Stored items
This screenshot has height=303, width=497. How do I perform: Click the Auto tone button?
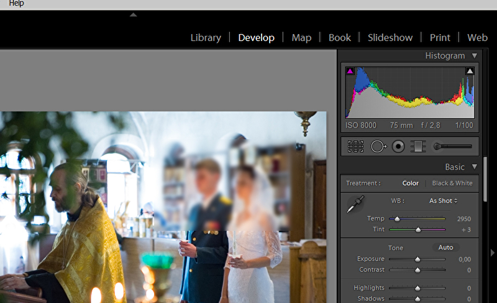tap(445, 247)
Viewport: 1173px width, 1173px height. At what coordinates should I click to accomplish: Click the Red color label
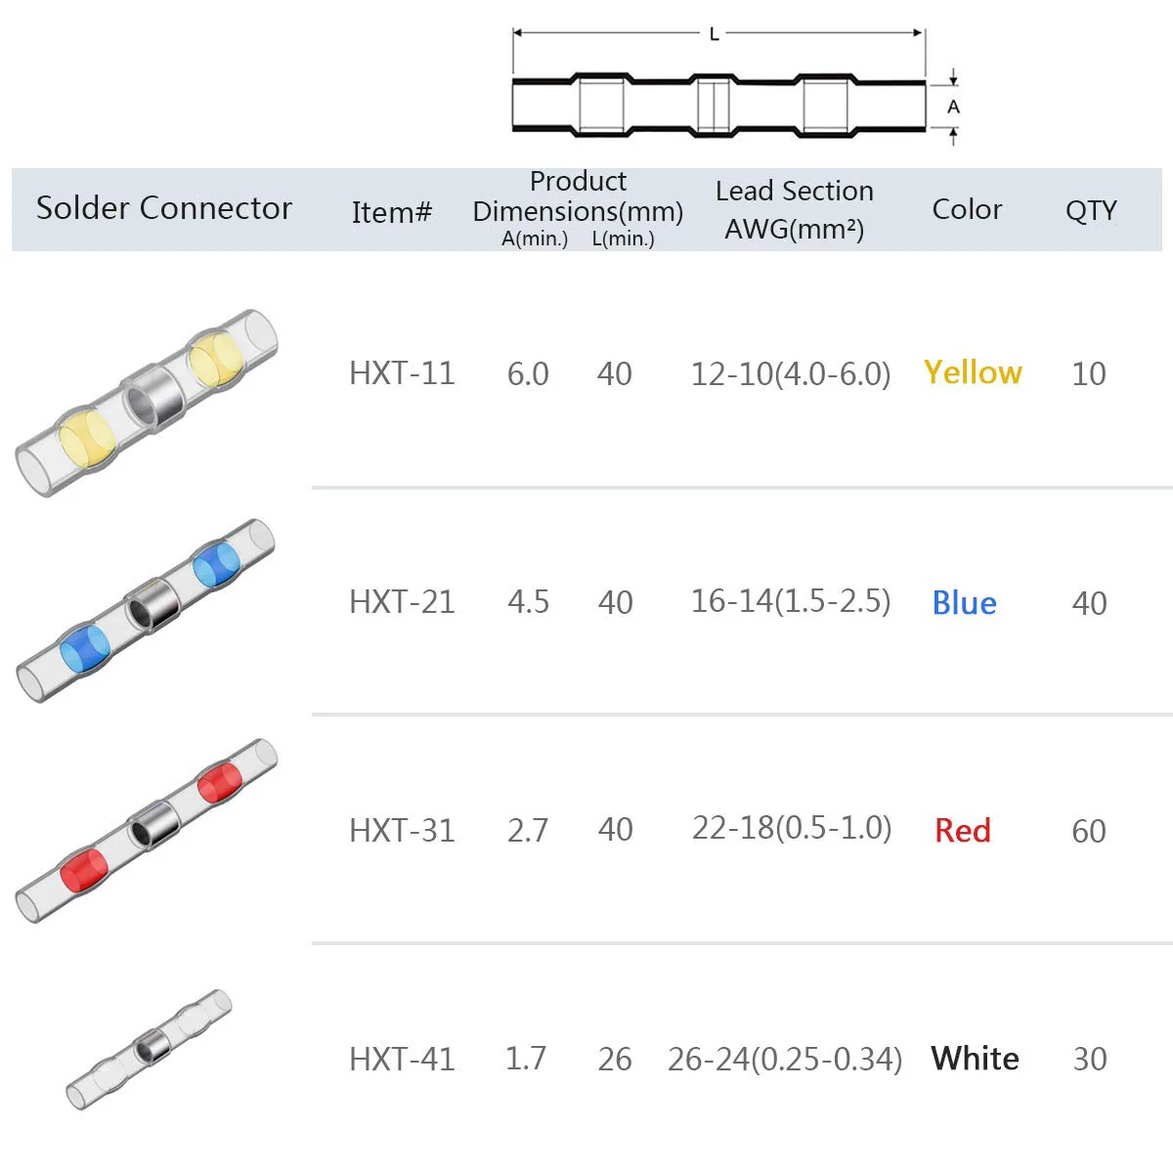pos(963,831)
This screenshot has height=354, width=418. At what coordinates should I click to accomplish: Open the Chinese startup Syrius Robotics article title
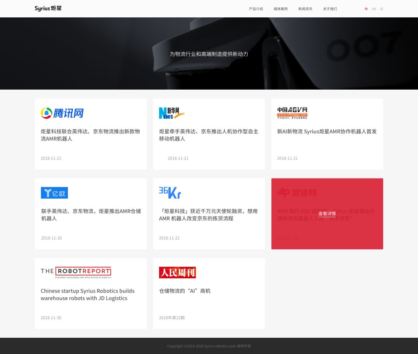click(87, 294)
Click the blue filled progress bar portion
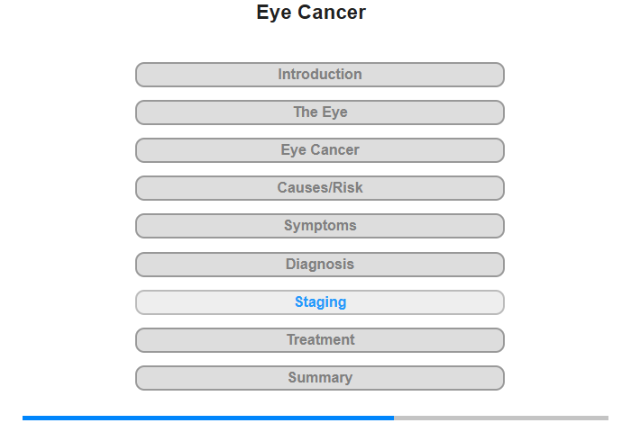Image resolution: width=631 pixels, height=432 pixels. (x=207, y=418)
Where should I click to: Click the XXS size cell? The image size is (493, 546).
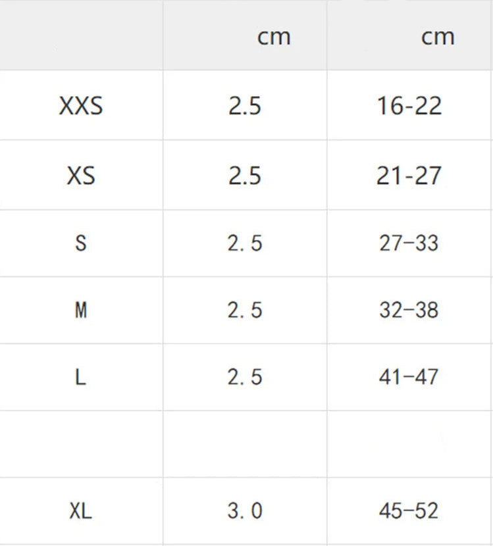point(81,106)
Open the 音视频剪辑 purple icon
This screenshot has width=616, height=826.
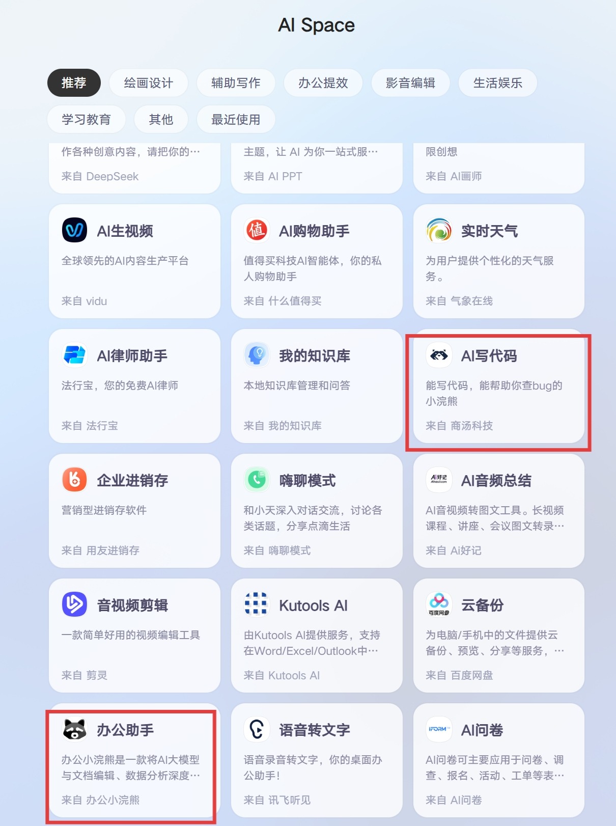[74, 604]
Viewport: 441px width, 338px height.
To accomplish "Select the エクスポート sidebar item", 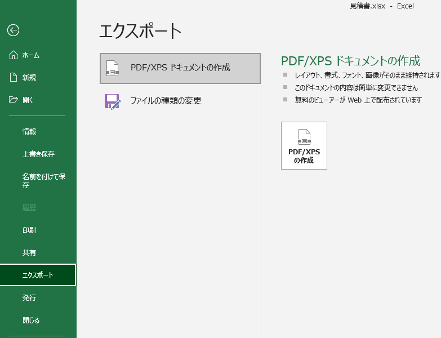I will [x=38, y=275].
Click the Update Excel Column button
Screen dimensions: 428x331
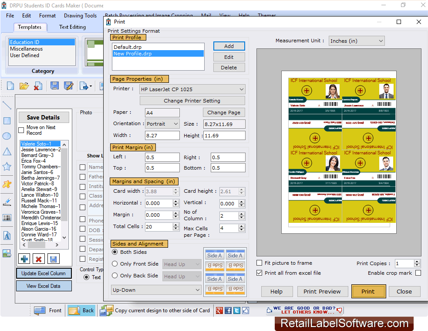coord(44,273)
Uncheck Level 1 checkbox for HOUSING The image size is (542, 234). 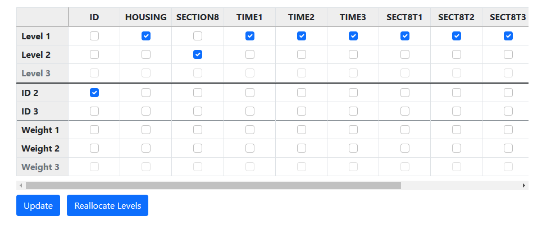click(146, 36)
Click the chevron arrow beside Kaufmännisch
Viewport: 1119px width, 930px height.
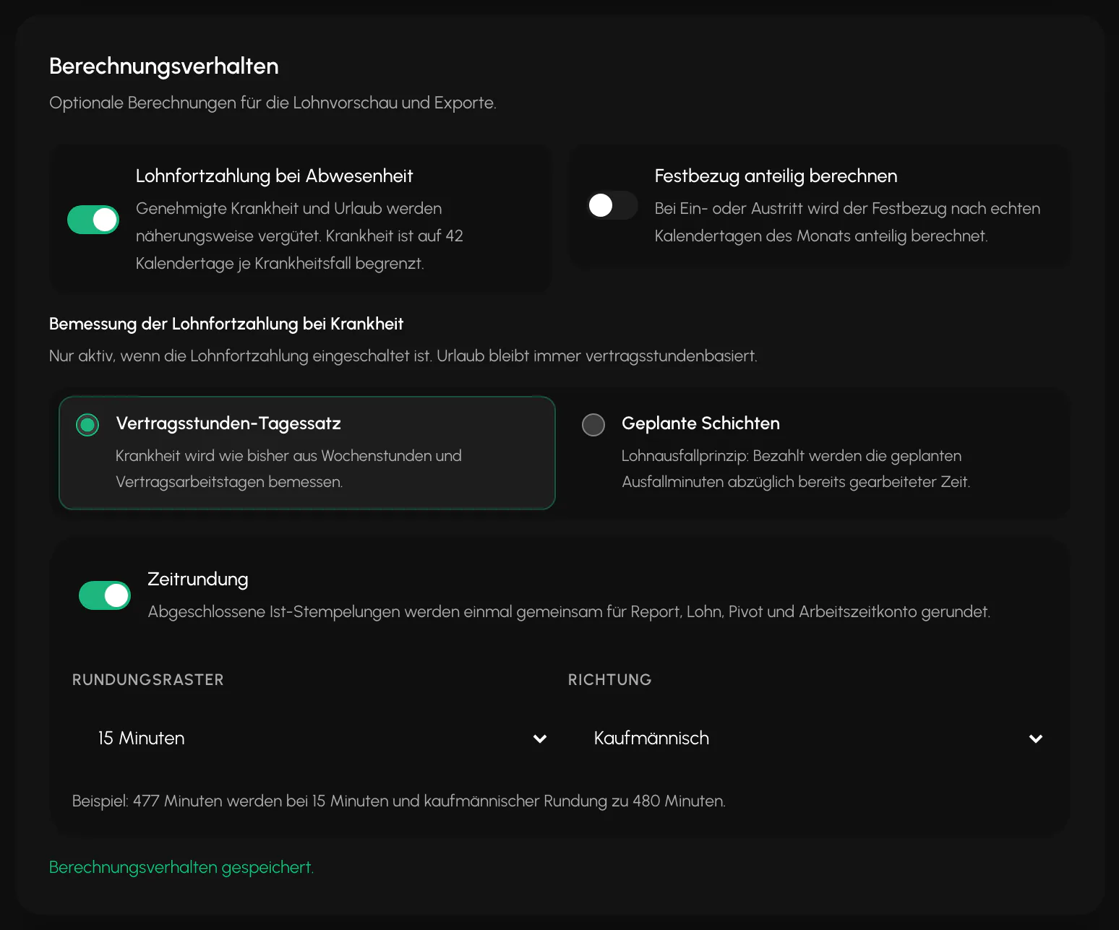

**Your assignment:** Word for word, give again the lines from the first entry to the line with "Viewport: 441px width, 338px height.", inclusive. Exclude the pictures.

**Solution to the exercise:**
This screenshot has height=303, width=497. How do I perform: Click the Auto tone button?
tap(445, 247)
Viewport: 1173px width, 1173px height. At what coordinates should I click to accomplish: Click the Red color label
pos(963,831)
This screenshot has height=354, width=418. At what coordinates should I click to accomplish: Open the Chinese startup Syrius Robotics article title
click(87, 294)
Click the blue filled progress bar portion
Image resolution: width=631 pixels, height=432 pixels. (x=207, y=418)
Where should I click to: Click the XXS size cell? The image size is (493, 546).
point(81,106)
Open the 音视频剪辑 purple icon
This screenshot has width=616, height=826.
[74, 604]
Viewport: 441px width, 338px height.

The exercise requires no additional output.